• _WORK TASK_:
Copy out exactly the lines from the start of the data to the line containing "The height and width of the screenshot is (657, 1568).". Include both.

------ DATA

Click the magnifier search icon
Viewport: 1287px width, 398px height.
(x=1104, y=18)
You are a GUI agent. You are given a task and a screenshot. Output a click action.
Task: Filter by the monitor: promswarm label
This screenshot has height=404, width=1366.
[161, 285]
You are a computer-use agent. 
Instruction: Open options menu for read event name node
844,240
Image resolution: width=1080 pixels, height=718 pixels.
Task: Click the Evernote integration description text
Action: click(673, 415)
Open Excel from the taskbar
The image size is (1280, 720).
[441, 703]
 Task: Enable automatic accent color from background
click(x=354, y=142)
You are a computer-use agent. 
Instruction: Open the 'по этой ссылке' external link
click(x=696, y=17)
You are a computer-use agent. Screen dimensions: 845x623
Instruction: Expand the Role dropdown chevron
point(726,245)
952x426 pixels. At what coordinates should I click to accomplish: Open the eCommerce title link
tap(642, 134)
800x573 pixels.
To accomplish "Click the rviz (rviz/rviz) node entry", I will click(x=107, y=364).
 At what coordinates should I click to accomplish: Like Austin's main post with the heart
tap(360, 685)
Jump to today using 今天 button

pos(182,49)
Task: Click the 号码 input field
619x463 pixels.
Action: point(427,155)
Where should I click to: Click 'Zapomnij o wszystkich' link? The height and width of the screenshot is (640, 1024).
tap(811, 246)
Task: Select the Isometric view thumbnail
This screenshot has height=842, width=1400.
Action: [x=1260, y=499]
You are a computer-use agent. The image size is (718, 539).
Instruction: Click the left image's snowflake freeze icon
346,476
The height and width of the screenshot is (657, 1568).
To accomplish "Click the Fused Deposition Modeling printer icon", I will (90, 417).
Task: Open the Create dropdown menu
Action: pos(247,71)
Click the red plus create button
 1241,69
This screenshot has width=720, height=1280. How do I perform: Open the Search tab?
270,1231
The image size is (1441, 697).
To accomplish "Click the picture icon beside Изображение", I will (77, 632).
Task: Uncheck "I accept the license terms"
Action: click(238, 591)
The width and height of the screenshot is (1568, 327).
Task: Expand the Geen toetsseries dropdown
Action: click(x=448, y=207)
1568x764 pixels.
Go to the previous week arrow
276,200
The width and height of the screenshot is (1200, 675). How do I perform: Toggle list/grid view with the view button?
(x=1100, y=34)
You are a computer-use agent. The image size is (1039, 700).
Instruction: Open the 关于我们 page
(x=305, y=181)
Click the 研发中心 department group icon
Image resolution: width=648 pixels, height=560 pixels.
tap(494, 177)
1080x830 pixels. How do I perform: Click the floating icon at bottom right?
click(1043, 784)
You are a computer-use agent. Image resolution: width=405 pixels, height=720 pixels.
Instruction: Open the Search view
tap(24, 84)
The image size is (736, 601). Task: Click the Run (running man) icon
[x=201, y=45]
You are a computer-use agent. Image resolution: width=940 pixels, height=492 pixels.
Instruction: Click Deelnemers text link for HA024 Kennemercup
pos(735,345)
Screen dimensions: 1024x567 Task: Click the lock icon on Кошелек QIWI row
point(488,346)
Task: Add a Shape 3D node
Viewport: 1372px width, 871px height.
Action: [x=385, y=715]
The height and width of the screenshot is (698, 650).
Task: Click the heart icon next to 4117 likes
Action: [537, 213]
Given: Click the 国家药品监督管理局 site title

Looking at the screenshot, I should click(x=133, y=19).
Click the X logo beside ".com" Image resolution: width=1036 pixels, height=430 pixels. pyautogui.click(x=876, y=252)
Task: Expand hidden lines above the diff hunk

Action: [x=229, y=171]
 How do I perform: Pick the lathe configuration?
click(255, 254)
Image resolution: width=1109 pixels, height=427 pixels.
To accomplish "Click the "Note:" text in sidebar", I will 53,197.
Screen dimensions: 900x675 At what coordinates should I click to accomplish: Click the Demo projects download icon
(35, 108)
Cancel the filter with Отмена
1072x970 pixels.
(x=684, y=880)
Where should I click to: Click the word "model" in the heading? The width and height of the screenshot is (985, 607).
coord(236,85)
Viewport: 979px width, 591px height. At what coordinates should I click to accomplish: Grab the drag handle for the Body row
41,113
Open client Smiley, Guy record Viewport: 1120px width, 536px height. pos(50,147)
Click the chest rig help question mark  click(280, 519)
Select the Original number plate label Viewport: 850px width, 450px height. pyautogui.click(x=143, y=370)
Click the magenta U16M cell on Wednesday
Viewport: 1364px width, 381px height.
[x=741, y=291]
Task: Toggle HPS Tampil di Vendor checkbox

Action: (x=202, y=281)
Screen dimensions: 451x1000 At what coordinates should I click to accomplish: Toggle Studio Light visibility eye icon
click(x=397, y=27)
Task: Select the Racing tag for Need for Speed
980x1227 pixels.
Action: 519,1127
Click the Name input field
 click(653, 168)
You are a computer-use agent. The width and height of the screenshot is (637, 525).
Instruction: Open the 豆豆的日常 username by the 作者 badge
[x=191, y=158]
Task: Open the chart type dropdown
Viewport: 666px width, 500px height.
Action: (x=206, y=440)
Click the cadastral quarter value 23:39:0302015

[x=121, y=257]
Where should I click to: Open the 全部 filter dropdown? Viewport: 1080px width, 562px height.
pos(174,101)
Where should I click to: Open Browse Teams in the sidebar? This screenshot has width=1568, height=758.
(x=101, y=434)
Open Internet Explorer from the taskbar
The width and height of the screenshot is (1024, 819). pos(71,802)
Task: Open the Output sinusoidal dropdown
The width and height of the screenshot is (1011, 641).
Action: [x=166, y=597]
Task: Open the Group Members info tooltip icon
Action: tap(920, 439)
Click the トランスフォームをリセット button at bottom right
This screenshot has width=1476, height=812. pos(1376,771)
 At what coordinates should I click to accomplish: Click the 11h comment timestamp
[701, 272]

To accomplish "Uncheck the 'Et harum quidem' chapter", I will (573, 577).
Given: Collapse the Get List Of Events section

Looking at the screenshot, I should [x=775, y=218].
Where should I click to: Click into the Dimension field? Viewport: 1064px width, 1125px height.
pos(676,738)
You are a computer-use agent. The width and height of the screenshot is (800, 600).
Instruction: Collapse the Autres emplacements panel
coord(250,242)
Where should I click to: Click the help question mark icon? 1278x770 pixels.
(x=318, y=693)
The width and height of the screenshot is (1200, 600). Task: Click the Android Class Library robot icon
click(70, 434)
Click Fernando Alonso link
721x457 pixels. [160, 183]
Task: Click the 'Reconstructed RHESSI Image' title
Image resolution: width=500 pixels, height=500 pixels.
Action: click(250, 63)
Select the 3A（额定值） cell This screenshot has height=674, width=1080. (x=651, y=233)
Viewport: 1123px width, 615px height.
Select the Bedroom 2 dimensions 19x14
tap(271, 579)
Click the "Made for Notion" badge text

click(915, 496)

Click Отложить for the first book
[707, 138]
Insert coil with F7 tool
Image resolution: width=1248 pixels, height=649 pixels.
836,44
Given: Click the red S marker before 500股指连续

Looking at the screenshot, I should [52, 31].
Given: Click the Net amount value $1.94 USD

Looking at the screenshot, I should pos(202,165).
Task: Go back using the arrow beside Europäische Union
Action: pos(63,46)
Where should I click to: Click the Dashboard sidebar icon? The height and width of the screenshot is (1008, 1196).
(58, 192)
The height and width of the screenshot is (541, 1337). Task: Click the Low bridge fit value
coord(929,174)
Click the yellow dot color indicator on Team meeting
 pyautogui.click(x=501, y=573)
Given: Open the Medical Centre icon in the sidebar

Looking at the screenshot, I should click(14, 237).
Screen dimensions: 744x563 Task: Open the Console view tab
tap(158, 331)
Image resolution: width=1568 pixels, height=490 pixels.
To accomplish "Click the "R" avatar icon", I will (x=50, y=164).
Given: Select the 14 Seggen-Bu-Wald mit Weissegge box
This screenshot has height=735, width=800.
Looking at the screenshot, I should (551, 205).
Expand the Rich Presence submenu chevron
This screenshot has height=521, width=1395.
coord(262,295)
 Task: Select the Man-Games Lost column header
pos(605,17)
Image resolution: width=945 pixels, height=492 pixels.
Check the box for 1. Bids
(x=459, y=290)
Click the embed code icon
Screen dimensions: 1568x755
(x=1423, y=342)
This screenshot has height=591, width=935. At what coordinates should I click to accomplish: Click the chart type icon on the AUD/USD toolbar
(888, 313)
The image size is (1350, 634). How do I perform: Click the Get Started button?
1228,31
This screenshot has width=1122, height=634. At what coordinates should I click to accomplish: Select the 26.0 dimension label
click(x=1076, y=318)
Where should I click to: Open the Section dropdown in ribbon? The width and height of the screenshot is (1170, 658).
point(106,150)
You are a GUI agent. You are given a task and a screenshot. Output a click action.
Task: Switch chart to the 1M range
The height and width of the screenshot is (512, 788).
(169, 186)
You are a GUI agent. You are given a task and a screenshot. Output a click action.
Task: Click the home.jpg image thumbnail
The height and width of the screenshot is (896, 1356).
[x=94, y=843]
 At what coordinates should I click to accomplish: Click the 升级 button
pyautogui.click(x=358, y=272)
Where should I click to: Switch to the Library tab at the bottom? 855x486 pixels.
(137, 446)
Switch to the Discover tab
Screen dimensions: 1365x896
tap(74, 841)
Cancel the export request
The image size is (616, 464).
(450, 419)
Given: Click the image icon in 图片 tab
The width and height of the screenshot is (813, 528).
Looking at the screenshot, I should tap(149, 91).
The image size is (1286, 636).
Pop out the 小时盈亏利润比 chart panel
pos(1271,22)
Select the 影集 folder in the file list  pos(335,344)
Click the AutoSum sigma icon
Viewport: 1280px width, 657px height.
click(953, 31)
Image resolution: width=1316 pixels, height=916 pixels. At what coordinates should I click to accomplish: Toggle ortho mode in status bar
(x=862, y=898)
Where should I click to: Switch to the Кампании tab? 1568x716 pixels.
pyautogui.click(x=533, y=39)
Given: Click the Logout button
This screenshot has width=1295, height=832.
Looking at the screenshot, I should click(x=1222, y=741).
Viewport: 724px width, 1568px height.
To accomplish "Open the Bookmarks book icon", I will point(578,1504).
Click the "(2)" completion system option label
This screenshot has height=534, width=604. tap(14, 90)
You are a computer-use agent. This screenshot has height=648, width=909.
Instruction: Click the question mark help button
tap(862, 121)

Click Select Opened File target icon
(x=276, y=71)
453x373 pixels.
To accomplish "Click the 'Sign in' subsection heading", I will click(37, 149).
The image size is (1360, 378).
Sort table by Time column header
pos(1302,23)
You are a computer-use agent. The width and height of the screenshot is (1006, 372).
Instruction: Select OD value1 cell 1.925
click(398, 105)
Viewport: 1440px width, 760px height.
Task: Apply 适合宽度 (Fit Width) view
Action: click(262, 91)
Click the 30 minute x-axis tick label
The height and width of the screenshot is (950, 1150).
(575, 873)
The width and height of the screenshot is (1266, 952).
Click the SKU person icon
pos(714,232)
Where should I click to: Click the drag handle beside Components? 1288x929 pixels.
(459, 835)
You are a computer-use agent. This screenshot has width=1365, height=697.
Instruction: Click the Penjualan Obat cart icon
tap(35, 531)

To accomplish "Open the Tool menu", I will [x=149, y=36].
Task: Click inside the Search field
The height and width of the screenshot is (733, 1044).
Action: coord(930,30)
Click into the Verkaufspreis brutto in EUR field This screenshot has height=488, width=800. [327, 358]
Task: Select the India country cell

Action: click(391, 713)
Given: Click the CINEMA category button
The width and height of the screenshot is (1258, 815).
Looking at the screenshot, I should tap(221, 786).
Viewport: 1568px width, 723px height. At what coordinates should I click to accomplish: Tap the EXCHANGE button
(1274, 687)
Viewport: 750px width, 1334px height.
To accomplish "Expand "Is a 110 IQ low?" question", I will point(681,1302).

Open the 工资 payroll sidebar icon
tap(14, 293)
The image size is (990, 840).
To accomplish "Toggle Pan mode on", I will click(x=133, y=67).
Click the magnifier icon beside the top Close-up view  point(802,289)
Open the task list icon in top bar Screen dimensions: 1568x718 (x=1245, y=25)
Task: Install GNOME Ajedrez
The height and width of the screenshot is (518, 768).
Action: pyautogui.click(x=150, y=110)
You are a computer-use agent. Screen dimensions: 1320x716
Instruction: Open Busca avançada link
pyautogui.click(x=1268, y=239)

------------

• _FINISHED TASK_:
Click the magnifier search icon
Viewport: 1287px width, 398px height.
(x=1104, y=18)
You are a GUI agent. You are given a task and a screenshot. Output a click action.
Task: Filter by the monitor: promswarm label
This screenshot has height=404, width=1366.
[161, 285]
You are a computer-use agent. 
Instruction: Open options menu for read event name node
844,240
Image resolution: width=1080 pixels, height=718 pixels.
Task: Click the Evernote integration description text
Action: click(673, 415)
Open Excel from the taskbar
The image size is (1280, 720).
[441, 703]
 Task: Enable automatic accent color from background
click(x=354, y=142)
You are a computer-use agent. 
Instruction: Open the 'по этой ссылке' external link
click(x=696, y=17)
You are a computer-use agent. Screen dimensions: 845x623
Instruction: Expand the Role dropdown chevron
point(726,245)
952x426 pixels. At what coordinates should I click to accomplish: Open the eCommerce title link
tap(642, 134)
800x573 pixels.
To accomplish "Click the rviz (rviz/rviz) node entry", I will click(x=107, y=364).
 At what coordinates should I click to accomplish: Like Austin's main post with the heart
tap(360, 685)
Jump to today using 今天 button

pos(182,49)
Task: Click the 号码 input field
619x463 pixels.
Action: point(427,155)
Where should I click to: Click 'Zapomnij o wszystkich' link? The height and width of the screenshot is (640, 1024).
tap(811, 246)
Task: Select the Isometric view thumbnail
This screenshot has height=842, width=1400.
Action: [x=1260, y=499]
You are a computer-use agent. The image size is (718, 539).
Instruction: Click the left image's snowflake freeze icon
346,476
The height and width of the screenshot is (657, 1568).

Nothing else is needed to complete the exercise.